In 1934 Charis Denison graduated magna cum laude with a bachelor's degree in anthropology from Radcliffe. She married Frederick E. Crockett, M.D., who had been a dog driver on Admiral Byrd's 1928–30 Antarctican expedition. Charis Crockett persuaded her husband to become a photographer on a small expedition to New Guinea, where she would do anthropological research. (In the 1930s, western New Guinea, the ultimate destination of the expedition, was part of the Dutch East Indies.) The Academy of Natural Sciences of Philadelphia sponsored the expedition, which had as members the newly married Crocketts and five other Americans. S. Dillon Ripley was the expedition's zoologist. Besides the Crocketts and Ripley the expedition members were three men, namely the captain (and navigator), a cook, and a sailor, and one woman, "Diddy" Lowndes, who was a friend of Charis Crockett's. The expedition departed from Gloucester, Massachusetts aboard the schooner Chiva, which was owned by the Crocketts. The expedition arrived in October 1937 at Sorong and the Crocketts lived in a house on stilts at the village of Sainke Doek, which was inland from Sorong and served as a station for the sago trade. Charis Crockett wrote a popular book The House in the Rain Forest about their experiences.

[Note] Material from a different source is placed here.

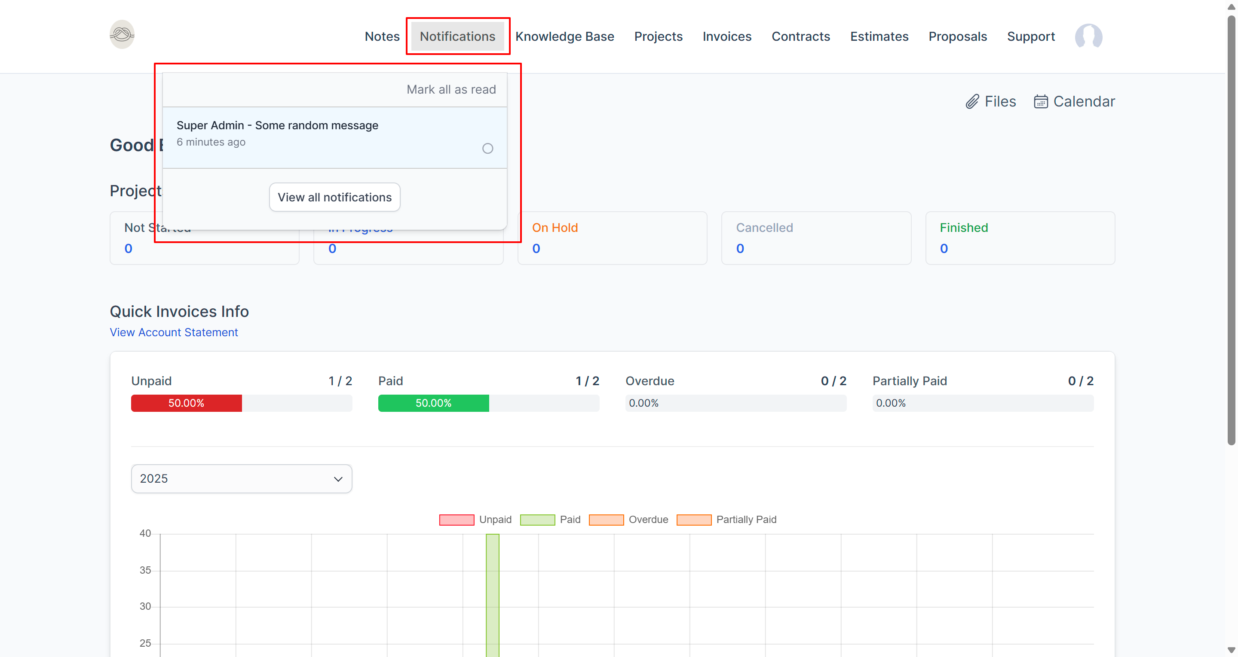Click the Finished projects count
This screenshot has height=657, width=1238.
tap(943, 248)
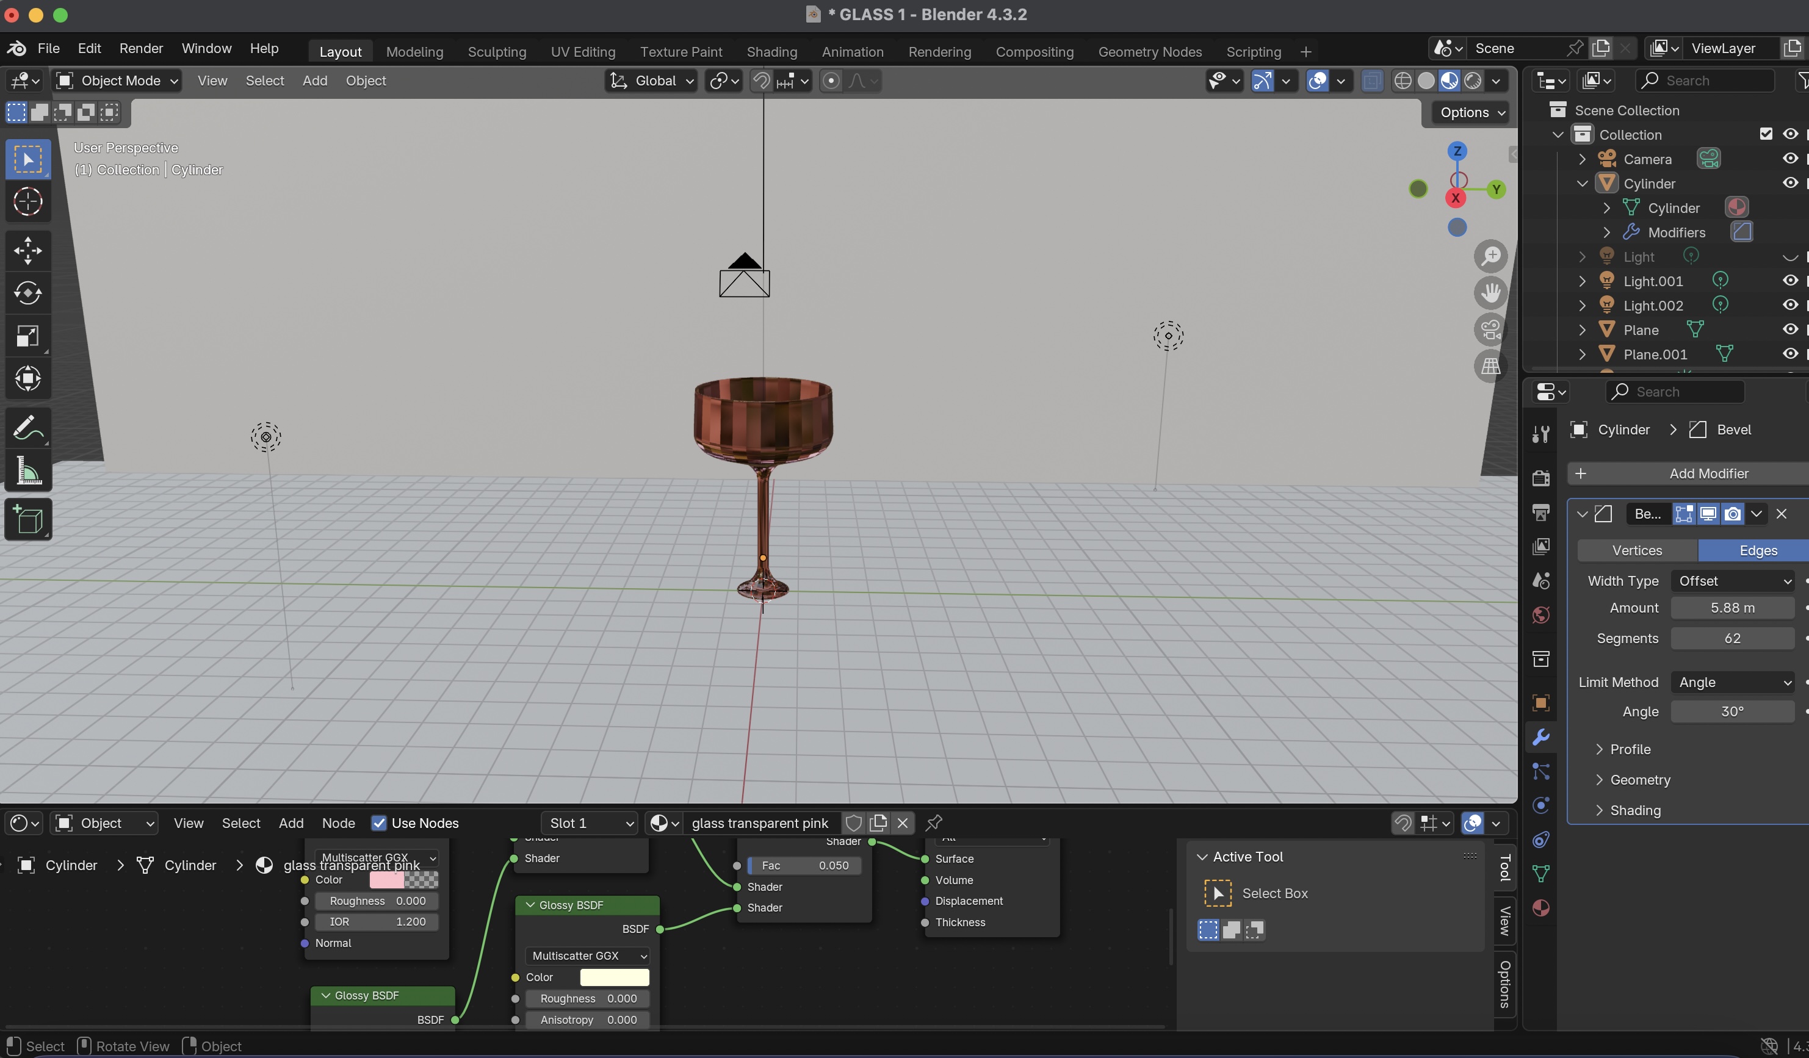Open the Material properties tab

The expedition collected 121 fish specimens from 7 locations, most of them in New Guinea; there were 67 species, one of which was new with an allegedly new genus. Fowler named the new species Charisella fredericki but contemporary research rejects the alleged genus Charisella in favor of Melanotaenia. On the island of Biak, Ripley collected 3 specimens of a new subspecies of flying phalanger.

Ripley collected over 300 specimens of birds from Biak, representing most of the island's endemic species. The expedition collected specimens of birds from the Kepuluan Penyu (Schildpad Islands), Misool (Batanme), Salawati and Batanta.

The expedition lasted about 18 months, ending with the return of Ripley and his many specimens to the United States in July 1938.

... Ripley covered thirty thousand miles by water and, in New Guinea, Tahiti, Samoa, the Fijis, and the Solomons, shot and skinned twelve hundred birds, and secured, either by capture or by purchase from dealers, nearly a hundred live birds, among them birds of paradise. Before the end of the trip, Crockett sold the schooner, so Ripley brought his haul back by freighter. Assisted by his mother, who had joined him in New Guinea, he spent most of the voyage, which lasted forty-nine days, cleaning the forty-two cages in which the live birds were quartered and feeding the occupants from supplies consisting of two thousand bananas, a hundred and fifty papaya melons, two crates of lettuce, eight hundred pounds of assorted grain, two hundred pounds of meat, two hundred pounds of fish, several quarts of ants’ eggs, six bottles of cod-liver oil, and one five-gallon tin of almonds. Only five of the birds died. Ripley, gave some of the survivors to the Bronx and Philadelphia Zoos, and sold the rest to Frank Buck and a number of dealers, at a profit of fifteen hundred dollars. His rarer skins included those of a pair of Biak owls, Otus beccarii, of which there was only one previous specimen (a male taken in 1875 in Biak by an Italian ornithologist and deposited in the Natural History Museum in Genoa), and a variety of Samoan starling of which the Philadelphia Academy had only a single specimen (a broken-billed, bedraggled one collected a hundred years earlier by Titian R. Peale, the naturalist and painter).

Ripley gave an account of the expedition in his popular book Trail of the Money Bird.